Despite an amazing ability to use "echolocation," a kind of in-flight sonar that can detect the flutters and footsteps of insects, bats have been no match for human invasion of their habitats. Since the turn of the century, when eyewitnesses saw tens of millions of bats flying in and out of caves in clouds that lasted for hours, bat numbers have plummeted.
Old wives' tales
Fear and ignorance contributed heavily to their decline. Old-wives' tales about bats being tangled in human hair, the negative image of bats in the movies, and the myth that all bats are rabid vampires, have persisted for decades. Pesticides also played a part in their decline. And few scientists studied bats exclusively until the 1960s.
Ignorance of bats led to disturbances and widespread vandalism in caves and abandoned mines across the US where bats live and breed. Many caves and mines were sealed by private owners or local agencies with the bats inside.
But some biologists have seen hopeful signs of recovery during the last 15 years as awareness of bat needs has increased. Most significant in the recovery efforts are the steel grates, or "bat gates" that have been constructed over many cave entrances to keep humans out and allow bats to come and go.
Many caves have been purchased by the US Fish and Wildlife Service, state and federal agencies, and the Nature Conservancy in Arlington, Va. Along the Tennessee River, the number of endangered Gray Bats has risen over the last few years since a few caves are now managed by the Tennessee Valley Authority.

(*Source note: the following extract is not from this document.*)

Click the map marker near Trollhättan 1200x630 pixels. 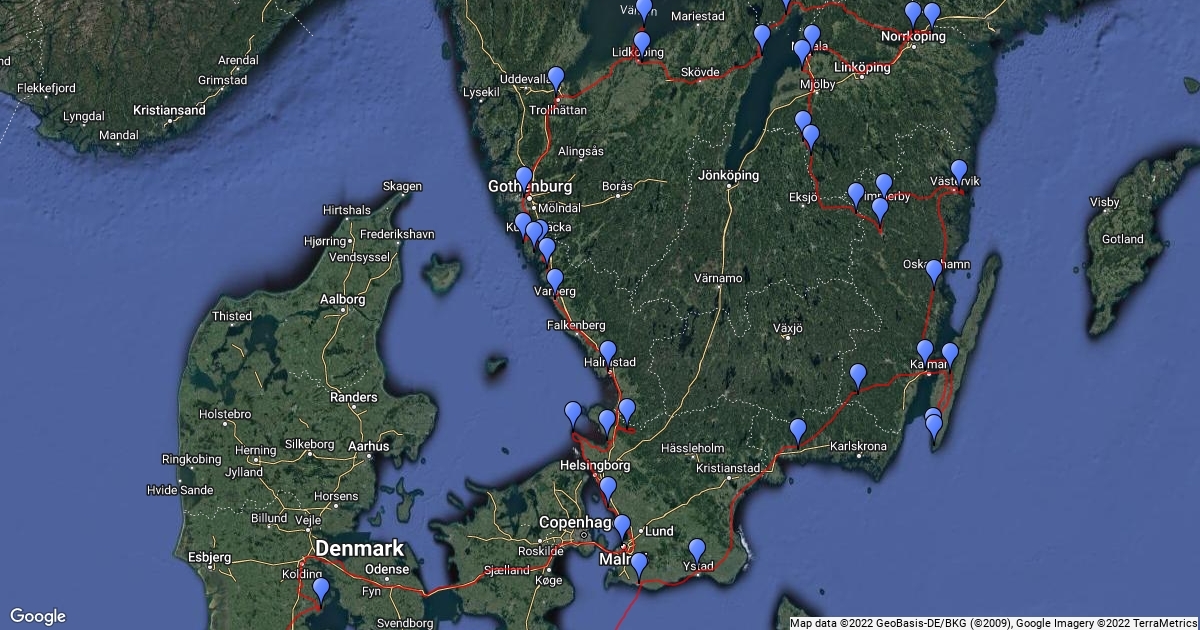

"At one cave, there are some 75,000 Gray Bats where there used to be a few thousand," Currie says, "and another cave has perhaps a million, up from 20,000."
On the other hand, the population of the endangered Ozark Big-Eared Bat is down to around 1,500 in Oklahoma, where the US Fish and Wildlife Service has recently created a refuge for their protection.
No fly-by-night operation
Bats use caves because temperatures there are relatively stable for hibernation and maternity. The Virginia Big-Eared Bat, for instance, hibernates by lowering body temperature to 40 degrees. In summer, females find warmer maternity caves to give birth to a single "pup." The males leave and roost in clusters away from the caves.
If the winter cave is disturbed even slightly by humans, air pressure and temperature can change. The bats awaken. In the disturbance, the creatures then consume much of the body fat intended to get them through the winter.
"There was a sort of trial-and-error period when we weren't sure the grates were going to work, " says Thomas Kunz, a biology professor at Boston University who studies bats. "And by working with some of the spelunking societies, some of the caves have been managed to the point where colonies are returning."
One of the strategies used by BCI is to protect the crucial hibernation sites. "As we protect these sites where really large numbers of bats assemble for most of the year," Mr. Tuttle says, "they become centers for dispersal into other sites."
Tuttle, who has written four articles on bats for the National Geographic magazine, has seen BCI membership jump to 14,000 recently because of rising public interest in bats and in building small bat houses to attract them.
BCI has held workshops for the last five years to train some 100 wildlife managers from all over North America about bat conservation and how to include low-cost bat projects in ongoing programs. "We have a number of collaborative projects under way now," says Tuttle, "and next year we are establishing the National Bat Conservation Partnership with the US government."
Major challenges remain to prevent extinction of some bats. The Mexican Free Tail Bat, which winters in Mexico and summers in the US southwest, has been scorned in Mexico for years. "People dynamited the bats or burned them in caves there because they think all bats are vampires," Tuttle says.
The population of the migrating bats had once been estimated at 25 million some 10 years ago in a cave in Arizona.
"Now there are only around 30,000," he says. "Over the last two years we have had a collaborative-education program with Mexico, and we are lining up some of the biggest bat caves there for protection and purchase."